Alex deVries, Heather Shearer, Hans Moor – @BikeOttawa;
Lana Stewart – Militante et Specialiste des communications;
Elyse McCann and Jennifer Stelzer from Envirocentre;
Kate Whitfield from Parsons;
Karl Saidla – Municipality of Chelsea and Chelsea Trails; (OK, near Ottawa)
Adam Hortop – City of Ottawa;
Sean Ralph and Loïc Olivier – OMBA – Ottawa Mountain Bicycling Association

City councillors Tobi Nussbaum and Jeff Leiper

I am already regretting I signed up as I don’t know what to say, but I am in the program already now. You won’t see many winter pics, but mostly state of the art Dutch bike infrastructure and services to improve train usage, if you can bear that.

vision Dutch railways mobility - travelling without barriers
Sneak preview of my presentation in Montreal (NS = Netherlands Railways)

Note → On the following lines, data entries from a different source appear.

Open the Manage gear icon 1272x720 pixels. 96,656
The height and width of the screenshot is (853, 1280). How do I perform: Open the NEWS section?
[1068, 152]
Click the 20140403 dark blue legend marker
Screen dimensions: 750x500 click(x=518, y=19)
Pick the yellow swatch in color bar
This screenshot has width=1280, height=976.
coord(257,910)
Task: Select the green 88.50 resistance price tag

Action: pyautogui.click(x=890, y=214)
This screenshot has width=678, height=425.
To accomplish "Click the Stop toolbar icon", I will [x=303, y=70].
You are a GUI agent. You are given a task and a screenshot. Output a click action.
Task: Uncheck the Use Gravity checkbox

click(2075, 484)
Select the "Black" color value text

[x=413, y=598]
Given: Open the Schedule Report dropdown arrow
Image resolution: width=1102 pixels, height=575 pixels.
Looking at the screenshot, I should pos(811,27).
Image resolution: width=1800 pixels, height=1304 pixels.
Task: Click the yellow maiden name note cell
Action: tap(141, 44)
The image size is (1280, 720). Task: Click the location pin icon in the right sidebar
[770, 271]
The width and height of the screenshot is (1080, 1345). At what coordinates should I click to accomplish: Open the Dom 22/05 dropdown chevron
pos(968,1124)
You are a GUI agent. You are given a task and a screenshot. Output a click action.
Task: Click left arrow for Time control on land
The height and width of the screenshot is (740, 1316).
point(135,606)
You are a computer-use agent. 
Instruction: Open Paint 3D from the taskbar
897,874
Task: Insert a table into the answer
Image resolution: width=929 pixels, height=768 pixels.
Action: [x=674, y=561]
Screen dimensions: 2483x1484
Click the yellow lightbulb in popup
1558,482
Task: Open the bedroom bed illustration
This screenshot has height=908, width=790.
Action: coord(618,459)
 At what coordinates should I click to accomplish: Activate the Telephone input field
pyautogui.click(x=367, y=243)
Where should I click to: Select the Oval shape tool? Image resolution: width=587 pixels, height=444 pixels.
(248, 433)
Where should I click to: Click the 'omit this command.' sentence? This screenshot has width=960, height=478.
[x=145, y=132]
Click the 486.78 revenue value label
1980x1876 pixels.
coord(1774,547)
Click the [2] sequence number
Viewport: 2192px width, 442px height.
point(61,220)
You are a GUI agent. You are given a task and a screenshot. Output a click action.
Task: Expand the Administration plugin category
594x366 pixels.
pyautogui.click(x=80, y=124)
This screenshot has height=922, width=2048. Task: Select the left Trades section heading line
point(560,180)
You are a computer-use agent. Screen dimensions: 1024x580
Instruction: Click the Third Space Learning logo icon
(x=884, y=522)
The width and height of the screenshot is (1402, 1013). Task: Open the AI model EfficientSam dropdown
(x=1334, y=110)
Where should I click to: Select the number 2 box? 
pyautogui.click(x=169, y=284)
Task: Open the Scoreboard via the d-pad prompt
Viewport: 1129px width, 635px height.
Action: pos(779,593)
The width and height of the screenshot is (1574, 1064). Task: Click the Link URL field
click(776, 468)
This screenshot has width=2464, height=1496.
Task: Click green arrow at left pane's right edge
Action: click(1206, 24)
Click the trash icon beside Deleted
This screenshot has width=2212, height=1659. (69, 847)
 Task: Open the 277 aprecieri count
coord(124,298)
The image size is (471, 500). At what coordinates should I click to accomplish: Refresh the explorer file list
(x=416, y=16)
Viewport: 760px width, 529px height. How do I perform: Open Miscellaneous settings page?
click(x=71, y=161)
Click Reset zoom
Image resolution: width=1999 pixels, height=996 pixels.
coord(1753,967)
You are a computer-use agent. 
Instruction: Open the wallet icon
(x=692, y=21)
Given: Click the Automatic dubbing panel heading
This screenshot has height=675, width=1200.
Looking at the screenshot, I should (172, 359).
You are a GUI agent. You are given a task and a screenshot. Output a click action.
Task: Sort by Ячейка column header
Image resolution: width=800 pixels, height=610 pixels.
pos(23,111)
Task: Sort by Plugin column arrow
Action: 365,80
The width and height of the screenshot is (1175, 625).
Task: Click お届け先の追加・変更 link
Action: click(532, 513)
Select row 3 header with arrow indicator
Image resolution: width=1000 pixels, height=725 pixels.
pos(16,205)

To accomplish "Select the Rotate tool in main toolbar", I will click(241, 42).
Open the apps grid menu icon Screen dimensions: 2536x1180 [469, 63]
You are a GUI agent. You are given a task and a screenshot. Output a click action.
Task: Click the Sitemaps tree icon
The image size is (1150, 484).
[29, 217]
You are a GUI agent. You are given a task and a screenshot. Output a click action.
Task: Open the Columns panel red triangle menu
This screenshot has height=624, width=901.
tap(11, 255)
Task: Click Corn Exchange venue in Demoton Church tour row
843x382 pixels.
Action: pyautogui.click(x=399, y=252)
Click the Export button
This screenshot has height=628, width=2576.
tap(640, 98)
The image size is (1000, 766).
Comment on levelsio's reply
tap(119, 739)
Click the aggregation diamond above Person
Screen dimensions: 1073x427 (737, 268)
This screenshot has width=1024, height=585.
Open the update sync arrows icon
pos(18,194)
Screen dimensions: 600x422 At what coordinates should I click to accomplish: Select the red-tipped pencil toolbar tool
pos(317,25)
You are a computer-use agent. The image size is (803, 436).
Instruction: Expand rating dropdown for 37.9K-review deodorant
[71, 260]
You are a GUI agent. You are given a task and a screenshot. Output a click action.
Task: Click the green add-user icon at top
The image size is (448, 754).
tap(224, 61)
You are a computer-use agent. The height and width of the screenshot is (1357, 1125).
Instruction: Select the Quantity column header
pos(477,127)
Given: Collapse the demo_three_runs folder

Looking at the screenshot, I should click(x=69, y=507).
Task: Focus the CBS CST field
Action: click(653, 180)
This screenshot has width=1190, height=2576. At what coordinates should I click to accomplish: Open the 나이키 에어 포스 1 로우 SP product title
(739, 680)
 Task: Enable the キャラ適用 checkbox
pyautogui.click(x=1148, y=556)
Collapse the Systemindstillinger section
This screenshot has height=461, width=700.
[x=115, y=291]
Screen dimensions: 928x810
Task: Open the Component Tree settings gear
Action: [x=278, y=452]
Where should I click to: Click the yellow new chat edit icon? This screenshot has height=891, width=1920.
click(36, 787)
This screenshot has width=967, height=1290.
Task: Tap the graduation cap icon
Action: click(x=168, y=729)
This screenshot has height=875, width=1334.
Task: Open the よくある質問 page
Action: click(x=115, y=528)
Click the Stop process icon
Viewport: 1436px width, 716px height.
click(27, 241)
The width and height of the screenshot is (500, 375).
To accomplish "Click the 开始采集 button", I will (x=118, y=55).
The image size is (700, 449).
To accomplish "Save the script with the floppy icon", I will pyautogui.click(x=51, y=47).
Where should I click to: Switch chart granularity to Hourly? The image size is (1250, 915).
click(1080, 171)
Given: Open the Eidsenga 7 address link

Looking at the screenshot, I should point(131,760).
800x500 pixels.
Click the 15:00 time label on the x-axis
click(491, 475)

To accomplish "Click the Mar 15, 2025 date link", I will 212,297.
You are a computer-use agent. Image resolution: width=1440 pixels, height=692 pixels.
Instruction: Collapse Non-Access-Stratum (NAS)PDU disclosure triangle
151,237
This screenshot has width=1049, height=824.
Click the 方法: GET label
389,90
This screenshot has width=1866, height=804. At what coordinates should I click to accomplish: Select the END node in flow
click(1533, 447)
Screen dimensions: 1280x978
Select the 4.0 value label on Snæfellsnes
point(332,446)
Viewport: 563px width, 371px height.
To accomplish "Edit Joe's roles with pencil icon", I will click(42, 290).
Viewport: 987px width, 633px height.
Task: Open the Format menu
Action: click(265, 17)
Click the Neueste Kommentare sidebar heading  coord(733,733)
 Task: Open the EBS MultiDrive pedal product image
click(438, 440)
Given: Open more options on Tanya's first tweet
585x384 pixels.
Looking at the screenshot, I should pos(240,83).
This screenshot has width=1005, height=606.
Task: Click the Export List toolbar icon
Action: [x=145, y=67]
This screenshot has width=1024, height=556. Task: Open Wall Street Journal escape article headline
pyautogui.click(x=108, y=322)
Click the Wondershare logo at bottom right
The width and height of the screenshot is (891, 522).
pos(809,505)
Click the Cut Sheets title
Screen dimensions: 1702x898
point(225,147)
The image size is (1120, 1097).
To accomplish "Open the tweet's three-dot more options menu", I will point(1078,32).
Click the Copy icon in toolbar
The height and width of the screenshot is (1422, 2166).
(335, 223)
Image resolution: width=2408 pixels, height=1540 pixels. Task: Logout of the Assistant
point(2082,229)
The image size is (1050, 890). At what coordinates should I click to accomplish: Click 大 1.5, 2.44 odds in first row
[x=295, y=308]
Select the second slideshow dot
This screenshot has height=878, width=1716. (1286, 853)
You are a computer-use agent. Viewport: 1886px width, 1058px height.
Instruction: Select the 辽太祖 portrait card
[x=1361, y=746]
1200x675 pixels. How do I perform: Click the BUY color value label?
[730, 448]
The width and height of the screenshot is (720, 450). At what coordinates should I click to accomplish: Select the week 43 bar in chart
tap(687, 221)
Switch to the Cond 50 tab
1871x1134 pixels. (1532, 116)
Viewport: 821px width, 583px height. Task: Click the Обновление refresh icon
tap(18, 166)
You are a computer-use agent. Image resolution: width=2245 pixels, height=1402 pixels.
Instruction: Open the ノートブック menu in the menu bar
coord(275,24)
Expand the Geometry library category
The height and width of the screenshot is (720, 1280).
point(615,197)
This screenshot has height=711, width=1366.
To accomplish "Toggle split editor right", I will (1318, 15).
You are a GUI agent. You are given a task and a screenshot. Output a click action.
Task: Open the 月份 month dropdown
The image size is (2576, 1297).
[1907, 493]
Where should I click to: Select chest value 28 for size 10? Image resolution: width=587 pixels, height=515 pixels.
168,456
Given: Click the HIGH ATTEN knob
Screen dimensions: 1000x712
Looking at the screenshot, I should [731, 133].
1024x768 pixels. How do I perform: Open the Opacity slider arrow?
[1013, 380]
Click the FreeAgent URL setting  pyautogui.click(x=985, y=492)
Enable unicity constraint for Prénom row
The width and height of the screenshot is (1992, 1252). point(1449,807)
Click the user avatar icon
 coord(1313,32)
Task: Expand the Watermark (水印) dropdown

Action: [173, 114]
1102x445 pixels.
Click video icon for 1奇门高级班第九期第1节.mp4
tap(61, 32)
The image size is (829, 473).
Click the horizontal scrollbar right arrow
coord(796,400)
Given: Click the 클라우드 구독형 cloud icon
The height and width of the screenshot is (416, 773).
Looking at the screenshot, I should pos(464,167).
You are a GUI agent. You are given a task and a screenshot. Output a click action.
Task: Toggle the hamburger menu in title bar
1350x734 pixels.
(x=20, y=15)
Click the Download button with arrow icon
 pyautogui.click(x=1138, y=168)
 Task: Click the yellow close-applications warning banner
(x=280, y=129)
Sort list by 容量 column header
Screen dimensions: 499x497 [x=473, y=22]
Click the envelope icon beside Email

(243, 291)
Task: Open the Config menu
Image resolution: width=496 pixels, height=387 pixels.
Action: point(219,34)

O sigh, what did I do to myself? I should never have invited Timo back in 2011.

Info on the Winter Cycling Congress

Interested in the congress? Increase your knowledge and meet lots of new people. The page opens a bit slow sometimes but once loaded scroll down a bit to the program. Lots of fun stuff to do.Use the hashtag #wcc17

Update after the conference. It was a great to participate. Finally met Tom Babin from Calgary. Saw a lot of winter maintenance ideas, met lots of people and my presentation went well. I managed to do the entire presentation within the allocated 20 minutes.

Read all my winter blog posts

4 Comments

  1. Will be delighted to meet you at #WCC17! Great you will cover the combination of cycling and public transport in the Netherlands.

    As funding for my participation at WCC arrived too late, I will not present any insights on (winter) cycling in the Netherlands this year. Maybe I can offer you some of my colourful pictures for your presentation?